Traité de libre-échange UE/Canada (CETA)

Partager

15 février 2017

Vote du traité de libre-échange UE/Canada, mon explication de vote (abstention), Strasbourg, le 15 février 2017:
« L’établissement d’un traité de libre-échange entre l’UE et le Canada constitue, sur le principe, une étape positive dans la relation stratégique qui doit se développer entre deux partenaires partageant des valeurs communes. L’accord agréé offre des opportunités nouvelles et intéressantes à de nombreux secteurs économiques européens. Ces avancées ont toutefois comme contrepartie, une nouvelle fois, une ouverture du marché européen de la viande bovine lourde d’incertitudes pour une filière déjà très fragilisée, singulièrement en France.
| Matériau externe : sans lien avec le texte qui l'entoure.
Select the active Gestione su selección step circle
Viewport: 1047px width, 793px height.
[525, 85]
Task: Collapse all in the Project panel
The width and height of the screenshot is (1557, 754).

Considérant que ce traité, tel que négocié par la Commission Européenne, risque de mettre en danger l’élevage bovin français, sans que lui soit apporté ni de garanties suffisamment fortes sur l’activation possible de clauses de sauvegardes ni de compensations financières (obtenues par exemple par le secteur du lait canadien pour compenser l’ouverture faite aux Européen dans ce secteur), j’ai décidé de m’abstenir pour marquer ma désapprobation, non vis-à-vis du principe d’un accord de libre-échange avec le Canada mais vis-à-vis du « sacrifice » systématique demandé, dans les négociations commerciales internationales, à un secteur spécifique qui contribue pourtant à la richesse de notre agriculture et de la vitalité de territoires ruraux ».